Libreville le 01 septembre 2026, (Journal’ombre.com) – Le décor institutionnel est désormais planté. Place aux arbitrages. Après deux mois d’intersession, l’Assemblée nationale et le Sénat ont repris leurs travaux ce mardi 1er septembre 2026 à Libreville, pour une deuxième session ordinaire qui s’annonce dominée par une question : avec quels moyens le Gabon compte-t-il financer ses ambitions en 2027 ?
Par Obame D’EBOMANE
Cette rentrée marque un changement de séquence. Après une première session consacrée notamment à la mise en place du cadre législatif de la Ve République, les parlementaires sont désormais attendus sur le terrain des finances publiques.
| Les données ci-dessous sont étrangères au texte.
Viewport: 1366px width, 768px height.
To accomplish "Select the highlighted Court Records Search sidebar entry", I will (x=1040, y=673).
Le futur budget devra traduire les priorités affichées par l’exécutif : infrastructures, eau et électricité, santé, éducation, habitat, agriculture, emploi des jeunes et diversification économique. Mais derrière cette liste se pose une équation autrement plus délicate : financer davantage sans perdre le contrôle des équilibres budgétaires.
Le Parlement devra examiner les crédits proposés par le gouvernement, mais surtout leur cohérence avec les besoins du pays. La loi de finances rectificative 2026, déjà examinée lors de la précédente session après l’audition de membres du gouvernement, a montré l’importance croissante du contrôle parlementaire.
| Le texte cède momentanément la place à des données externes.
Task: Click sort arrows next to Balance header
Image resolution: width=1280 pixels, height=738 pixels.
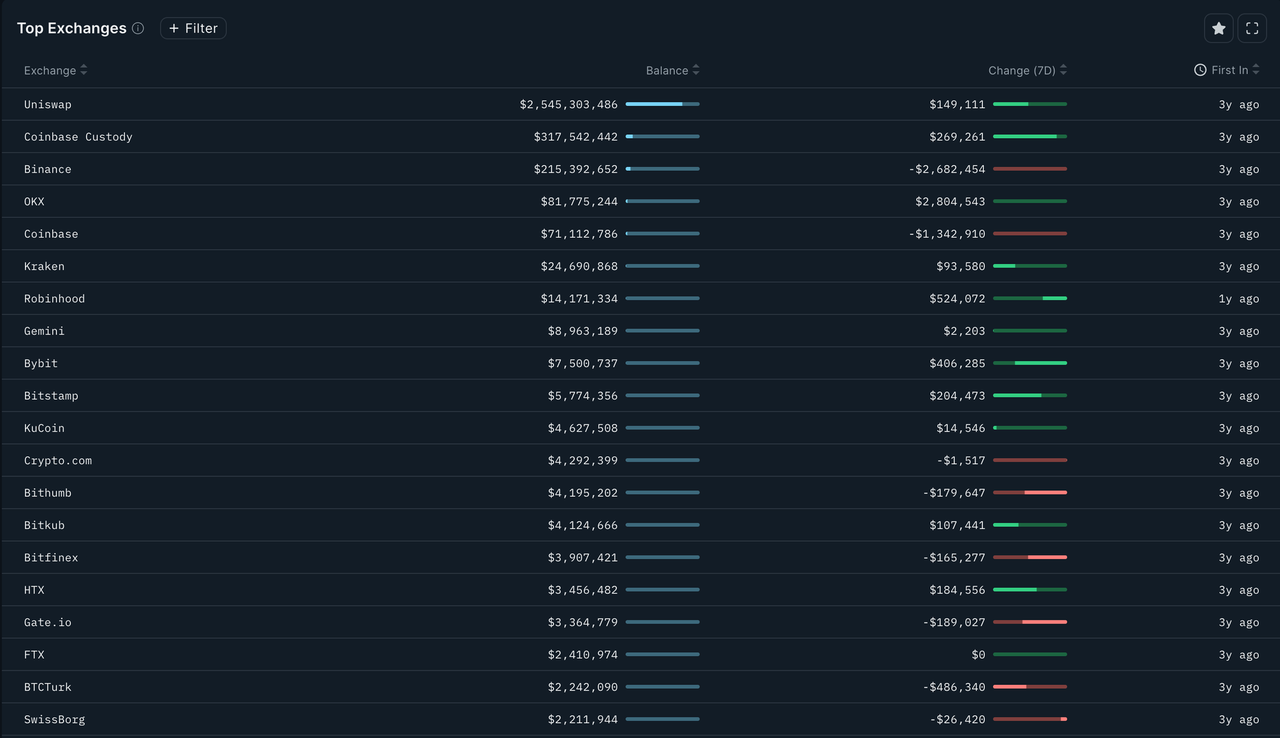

Pour 2027, l’exercice sera encore plus exigeant. Les parlementaires devront regarder les priorités, les sources de financement, les délais d’exécution et les résultats attendus. Car multiplier les projets ne garantit pas leur réussite. Un budget ambitieux n’a de valeur que si les crédits deviennent des réalisations.
Pour le gouvernement, le budget 2027 sera donc l’occasion de démontrer sa capacité à transformer ses orientations en politiques publiques financées. Pour les deux chambres, il constituera un test de crédibilité : contrôler les dépenses, questionner les choix et mesurer leur impact.
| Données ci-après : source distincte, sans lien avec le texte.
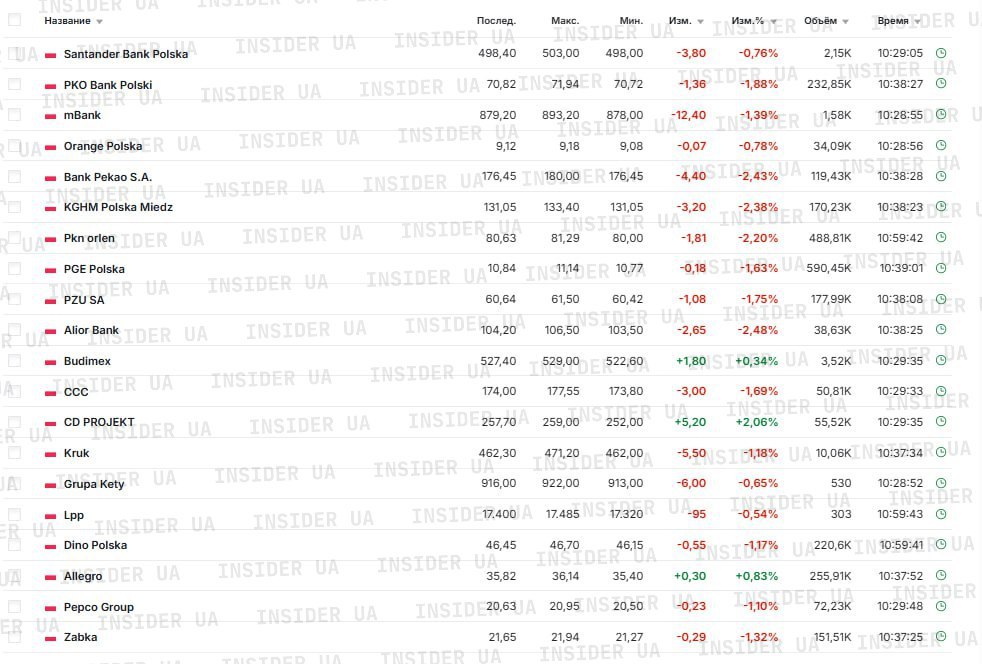Open the KGHM Polska Miedz stock link
The image size is (982, 664).
(118, 207)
L’enjeu dépasse ainsi le vote d’une loi de finances. Il s’agit de savoir si le Gabon peut entrer dans une nouvelle culture de la dépense publique : investir davantage, mais surtout investir mieux.
Après le temps de l’installation de la Ve République, vient celui de la preuve. Le budget 2027 dira, en partie, si les ambitions affichées par le pouvoir peuvent désormais se traduire en résultats visibles pour les Gabonais.